I'm getting a SIGABRT error when I compile the following code(PALIN problem on SPOJ).The objective of the code is to find smallest palindromic number which should be greater than the given number, where given number can have upto 1000000 digits.
Link to the problem is: http://www.spoj.com/problems/PALIN/ It runs well on codeblocks but SPOJ returns SIGABRT error. Can someone explain the reason?
#include<iostream>
#include<string>
using namespace std;
string palinodd(string num)//to find next nearest palindrome for an odd digit number
{
string palin=num;
int flag=0;
for(int i=num.size()/2-1;i>-1;i--)
{
if(flag==0)//checks if the middle most digit should be incremented
{
if(num[i]<palin[num.size()-i-1])
flag=1;
else if(num[i]>palin[num.size()-i-1])
flag=-1;
}
palin[num.size()-1-i]=num[i];
}
if(flag!=-1)

■ **RECORDS SHOWN**:
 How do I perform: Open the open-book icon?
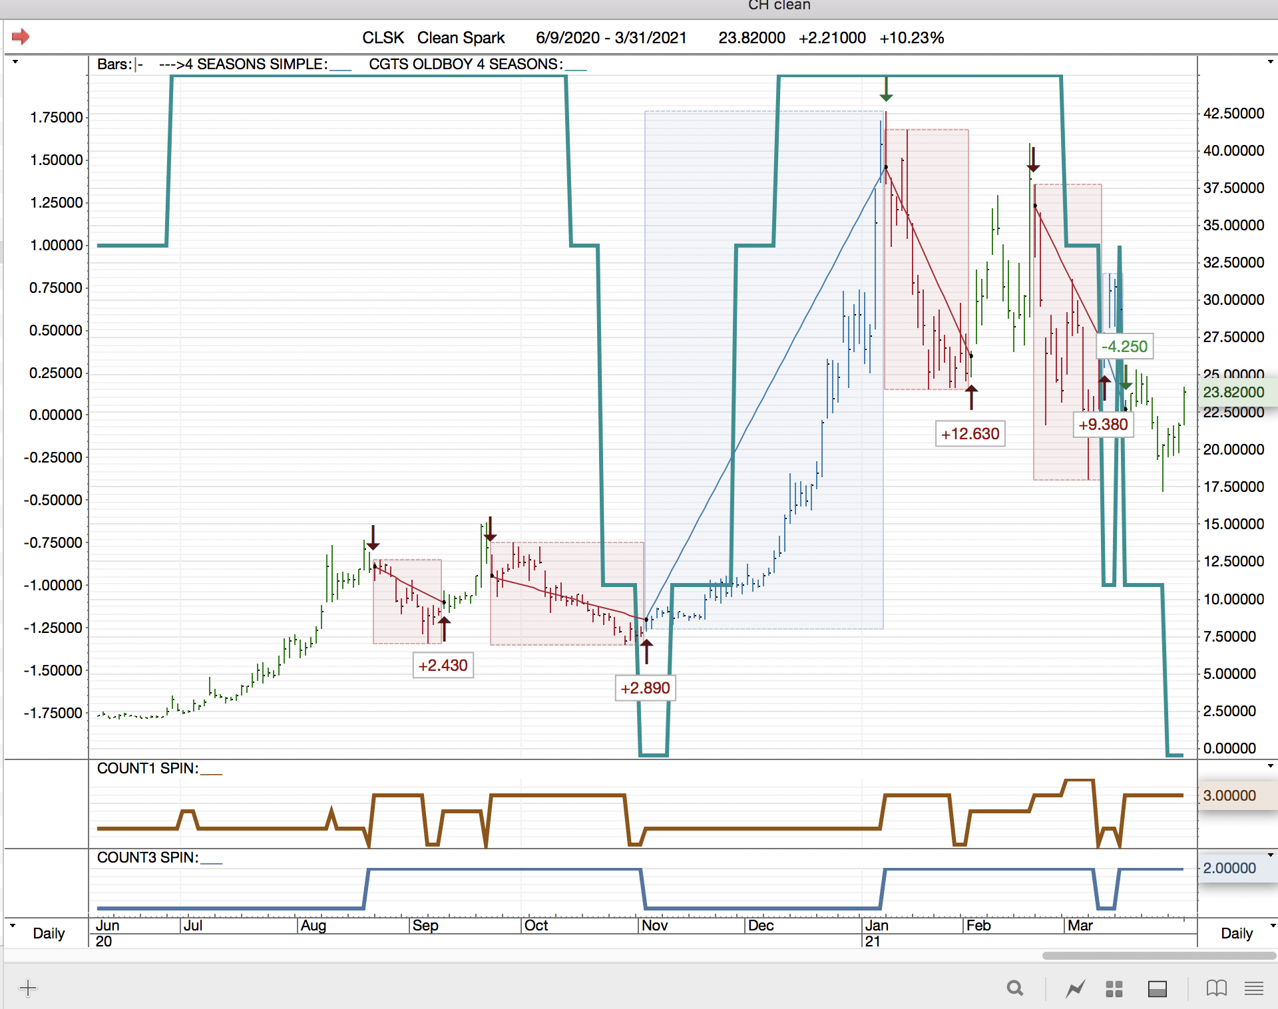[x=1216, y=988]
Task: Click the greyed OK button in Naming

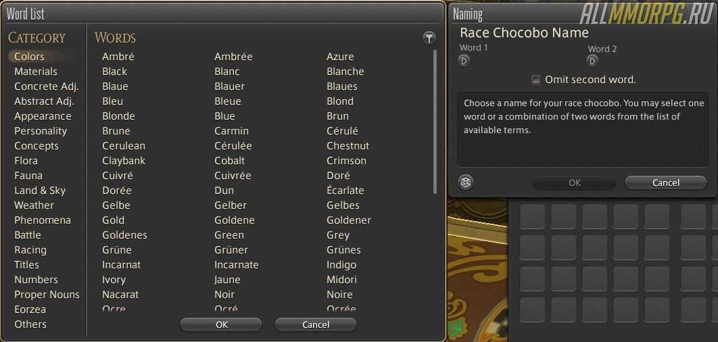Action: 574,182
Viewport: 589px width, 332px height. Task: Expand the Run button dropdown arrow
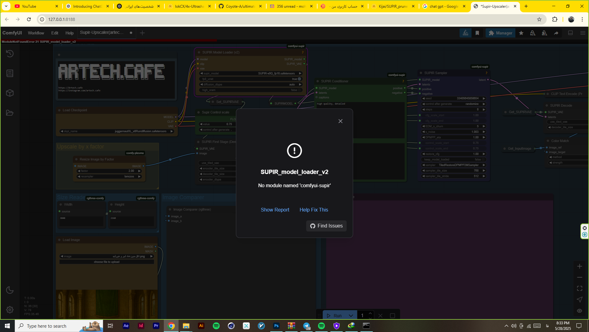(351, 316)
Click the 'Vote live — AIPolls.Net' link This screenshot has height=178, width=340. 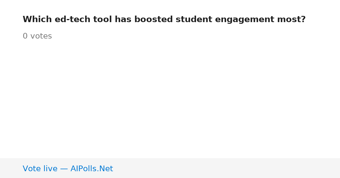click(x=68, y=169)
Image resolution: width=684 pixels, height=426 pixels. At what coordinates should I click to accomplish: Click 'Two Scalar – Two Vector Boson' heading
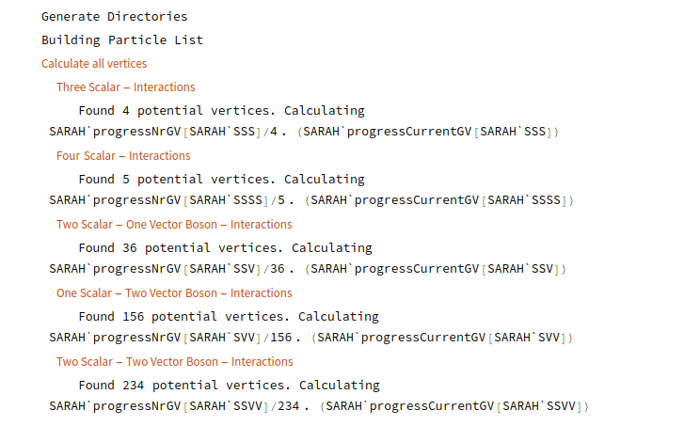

■ **STATED GOAL A**:
Answer these about the PALIN post:
(i) What number is the code meant to find?
(ii) At most how many digits can the given number have?
(iii) What does the comment on palinodd say the function is for?
■ **STATED GOAL B**:
Copy out verbatim the part of the PALIN post from "Link to the" to "explain the reason?".

■ **WRITTEN ANSWER A**:
(i) The smallest palindromic number greater than the given number.
(ii) 1000000 digits.
(iii) To find the next nearest palindrome for an odd digit number.

■ **WRITTEN ANSWER B**:
Link to the problem is: http://www.spoj.com/problems/PALIN/ It runs well on codeblocks but SPOJ returns SIGABRT error. Can someone explain the reason?